2. Create Twitter lists
Now that you’re following influencers, companies, and anyone else that you’d like to work with, you can stay up-to-date with them by creating Twitter lists. You can add any followers to your Twitter lists and create list themes like I have, such as Social Media News. One of the best aspects of Twitter is TweetDeck. It allows you to create a command center of your Twitter Lists and any users or hashtags you want to keep tabs on. To access your TweetDeck, all you have to do is sign into your Twitter account and go to https://tweetdeck.twitter.com/ in your browser. Once you have your Twitter lists created, you can then organize them in TweetDeck so you never miss a beat or tweet with your favorite followers or industry news.
3. Create a cohesive persona across social profiles
According to Career Builder, a whopping 70 percent of hiring managers use social media to screen candidates before hiring. Of that 70 percent of hiring managers, 54 percent decided not to hire a candidate based on their social media profiles. Yikes.
All's not lost though, friends. A cohesive and authentic persona across your social media profiles can help sway and even convince a hiring manager to set up a initial phone screening call. According to the same Career Builder study, “more than 4 in 10 employers (44 percent) said they found content on a social networking site that caused them to hire the candidate.”
So what does a cohesive online persona consist of? First off, you should have a professional photo (keep those Saturday night selfies to your group texts) and a clear & punchy bio. If you have a website or online portfolio, definitely link to it in your bio. Choose a cover photo that represents your personality or industry expertise. These rules don’t just apply to Twitter. Your personal brand should be consistent on LinkedIn and even on Facebook and Instagram (hiring managers know no bounds when it comes to Googling potential candidates). And of course, keep your social media profile active by sharing interesting tweets and posts, which brings me to my next point...
4. Share content that is relevant to the industry you work in
Would you hire someone to manage your company’s social media channels if the candidate hasn’t updated their own profile since 2016? Probably not.
If you’re using your social media profiles to position yourself for a new job, you’ll want to share valuable information about the industry you work in or want to work in.

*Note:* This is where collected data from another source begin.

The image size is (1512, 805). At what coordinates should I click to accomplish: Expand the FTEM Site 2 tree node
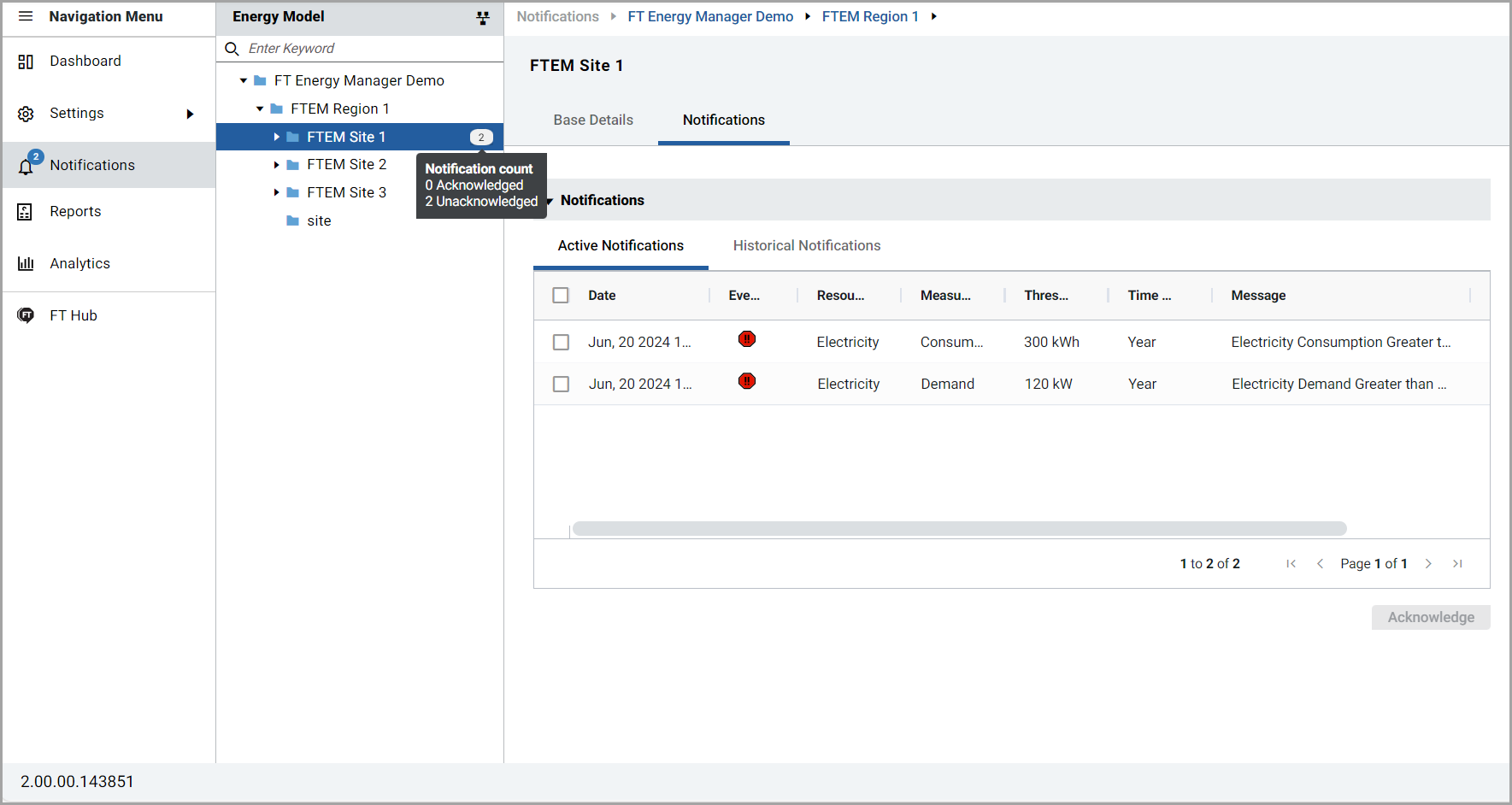click(276, 165)
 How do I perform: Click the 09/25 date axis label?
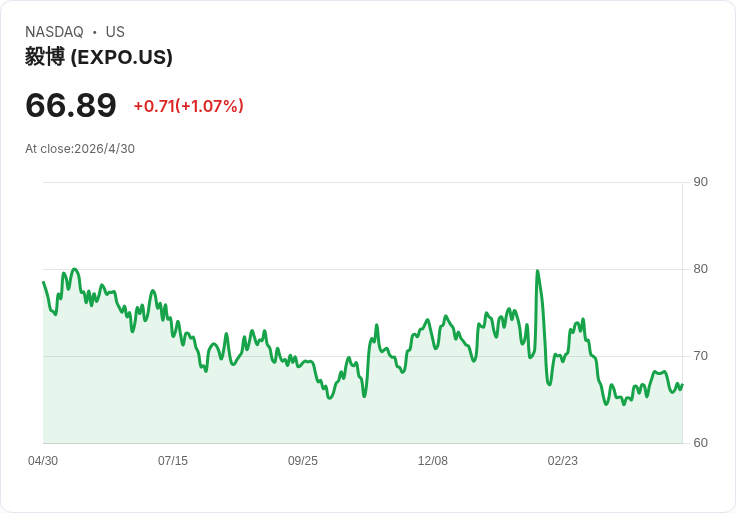303,461
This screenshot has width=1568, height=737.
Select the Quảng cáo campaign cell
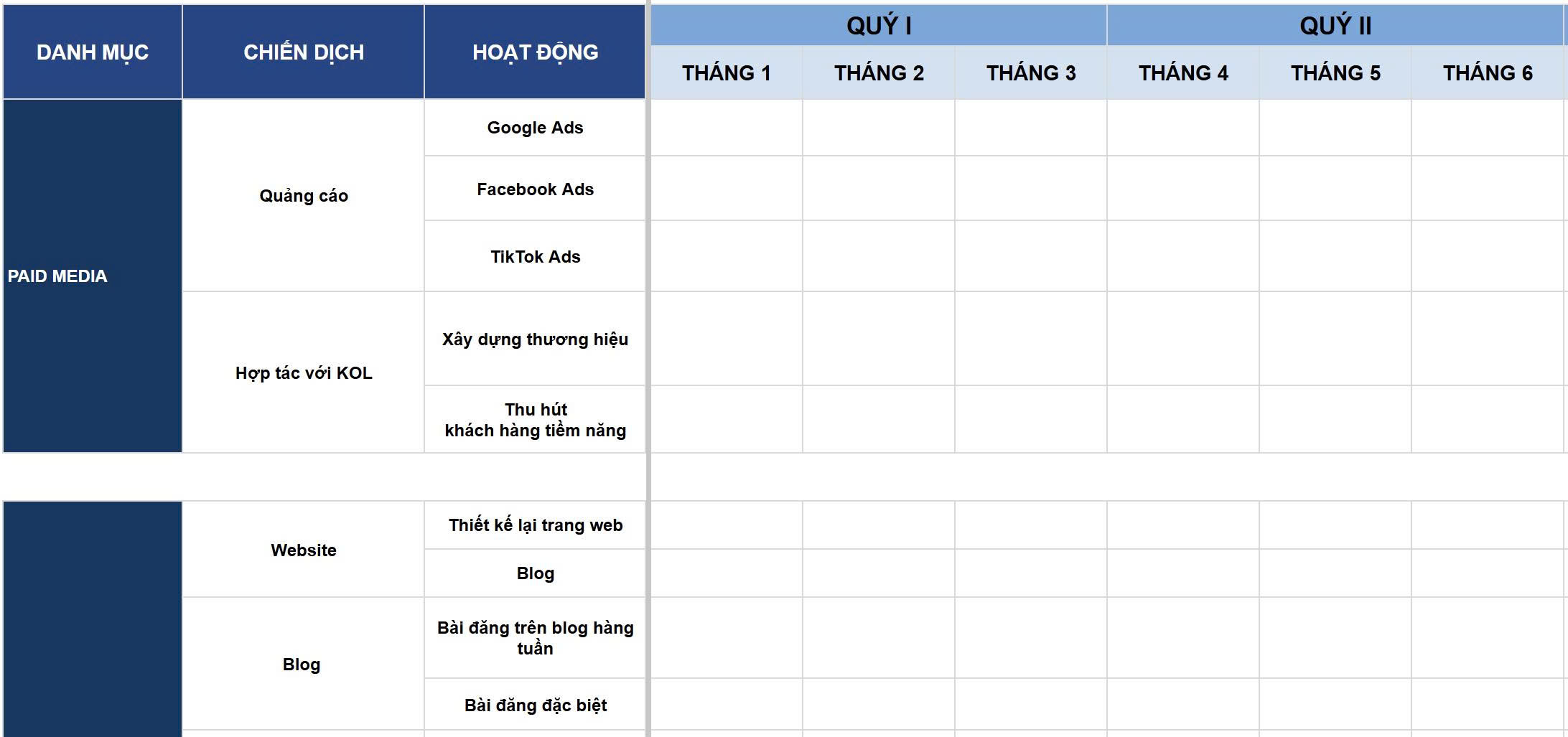[x=303, y=195]
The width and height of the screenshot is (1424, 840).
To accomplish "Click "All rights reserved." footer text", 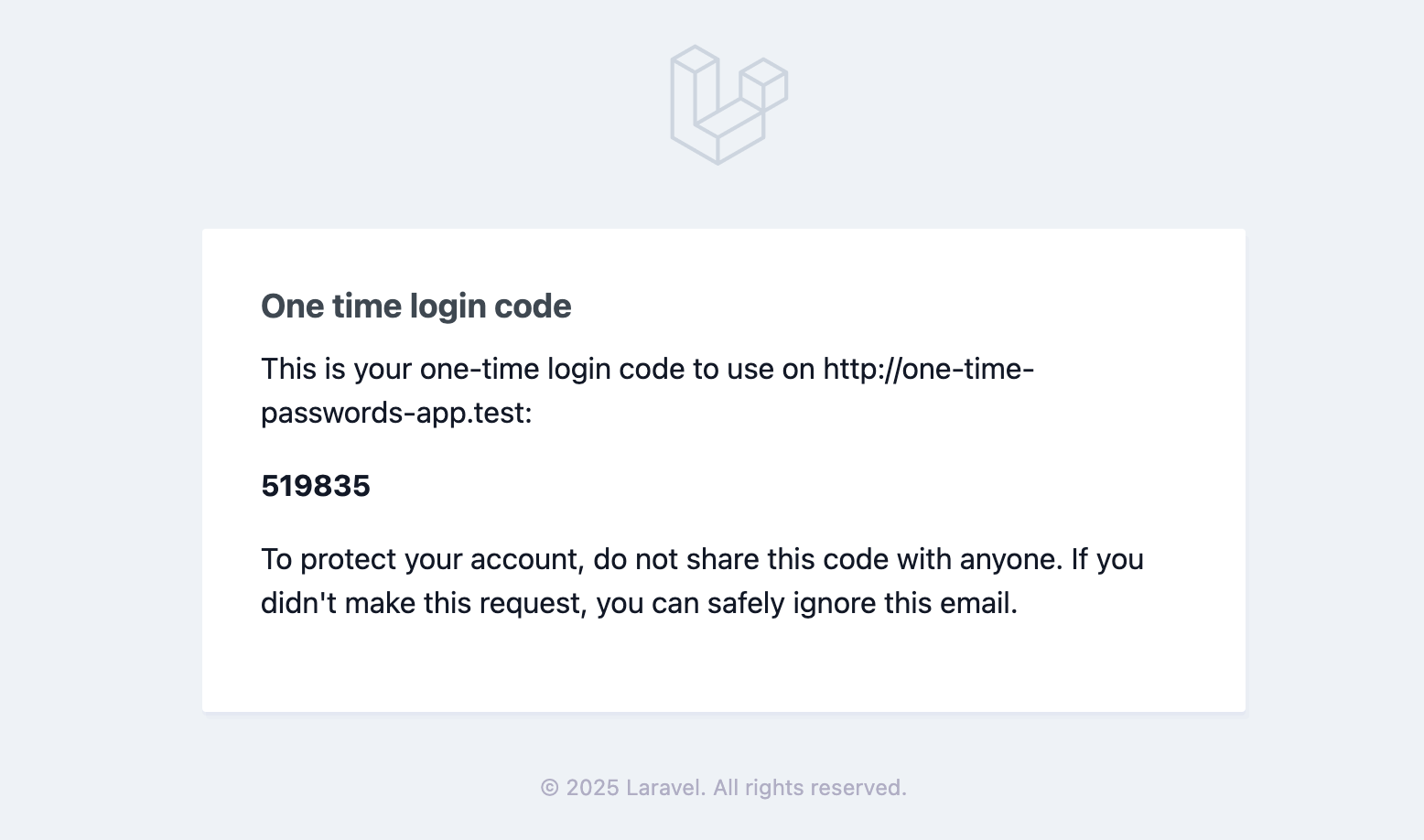I will coord(809,788).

Position yourself as a thought leader by sharing articles and insights from the influencers you follow and put your two cents into the conversation as well.
But it’s not all business, let your personality shine by tweeting about your interests and hobbies, too. Bonus points if you own a dog... everyone loves a cute dog photo.
5. Attend events on & offline
The marketing world can seem saturated and overwhelming. But the more you put yourself out there and meet other marketers, the sooner you’ll realize that it’s actually a small and welcoming community. Boston Content, General Assembly, and The American Marketing Association host monthly marketing events in Boston. I’ve met some amazing people through their events who have helped me define and refine my career path.
However, you don’t have to wait for the in-person events to participate in industry conversations or learn new trends. Twitter Chats occur daily and are an excellent way to connect with other marketers over a specific topic. And this is where TweetDeck becomes a savior: You can create a search of the Twitter Chat hashtag, such as #BufferChat, and it constantly loads tweets making it easy to like, retweet, and respond to other participants instantly.
Best of all — you never know who you may meet online or IRL. They may be the person who helps you find your next career move!